The SDK provides a flexible interceptor system for customizing request handling:

### Authentication Interceptor
The `auth()` function creates an interceptor that adds Bearer token authentication:

```rust
use xai_sdk::common::interceptor::auth;

let interceptor = auth("your-api-key");
let client = chat::client::with_interceptor(interceptor).await?;
```

### Composing Interceptors
Combine multiple interceptors using `compose()`:

```rust
use xai_sdk::common::interceptor::{auth, compose};

let interceptors: Vec<Box<dyn xai_sdk::export::service::Interceptor + Send + Sync>> = vec![
    Box::new(auth("your-api-key")),
    Box::new(|mut req| {
        req.metadata_mut().insert("x-custom-header", "value".parse().unwrap());
        Ok(req)
    }),
];
let composed = compose(interceptors);
let client = chat::client::with_interceptor(composed).await?;
```

**Note**: All interceptors must be `Send + Sync` to ensure thread safety when used in async contexts.

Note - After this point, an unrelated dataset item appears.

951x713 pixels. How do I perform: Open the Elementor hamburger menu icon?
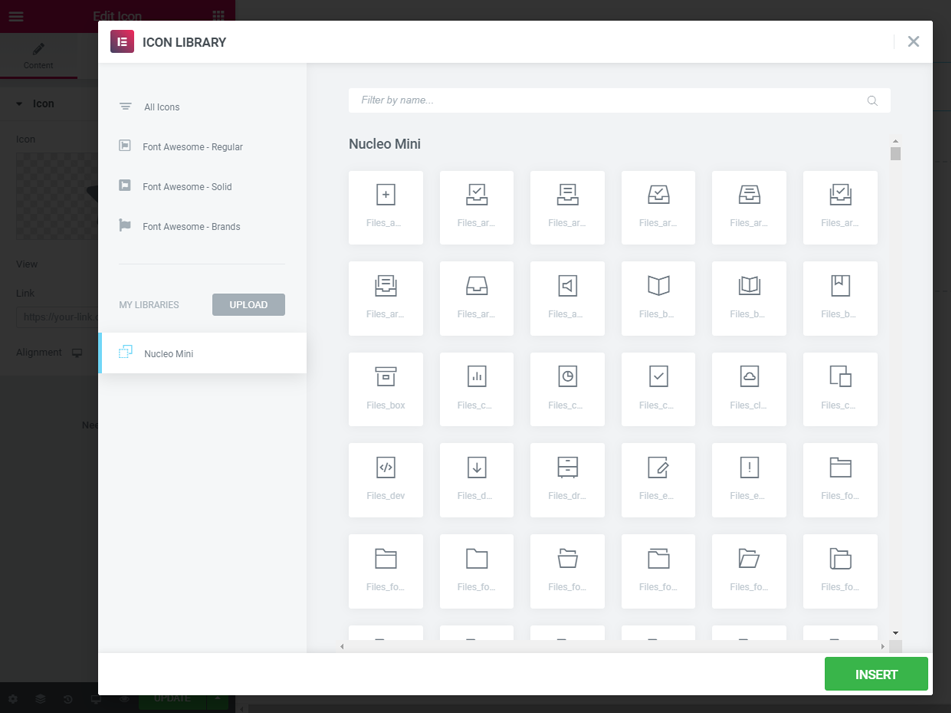15,16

### ClientInterceptor Type
All client functions return `ClientInterceptor`, a concrete type that can be:
- Stored in structs
- Used in trait implementations
- Passed between functions without type erasure issues
- Used across thread boundaries (`Send + Sync`) - safe to use in `tokio::spawn` and other async contexts

The `ClientInterceptor` can be created from any `impl Interceptor + Send + Sync + 'static`:

```rust
use xai_sdk::common::interceptor::ClientInterceptor;

let interceptor = ClientInterceptor::new(|mut req| {
    // Custom logic
    Ok(req)
});

// Can be used in spawned tasks
tokio::spawn(async move {
    let client = chat::client::with_interceptor(interceptor).await?;
    // Use client...
});
```

## Configuration

The SDK supports comprehensive configuration options:

- **Temperature**: Controls randomness (0.0 to 2.0)
- **Top-p**: Nucleus sampling parameter (0.0 to 1.0)  
- **Max tokens**: Maximum tokens to generate
- **Log probabilities**: Enable detailed token probability logging
- **Multiple completions**: Generate multiple responses per request
- **Stop sequences**: Custom stop conditions
- **Frequency/Presence penalties**: Control repetition and topic diversity

## Security

- **TLS Encryption**: Automatic HTTPS with certificate validation
- **Authentication**: Bearer token support for API key authentication
- **Secure by Default**: No manual TLS configuration required

## Error Handling

Comprehensive error handling for:
- Connection errors and timeouts
- Authentication failures
- API rate limiting
- Invalid parameters
- Network issues

## Development

This SDK is built using:

- **Protocol Buffers**: Auto-generated Rust types from xAI's `.proto` definitions
- **Tonic**: Modern gRPC framework for Rust with async/await support
- **Prost**: High-performance Protocol Buffer implementation

The code is generated from xAI's official Protocol Buffer definitions, ensuring compatibility and type safety.

## Changelog

See [CHANGELOG.md](CHANGELOG.md) for a detailed list of changes and new features.

## License

This project is licensed under the MIT License.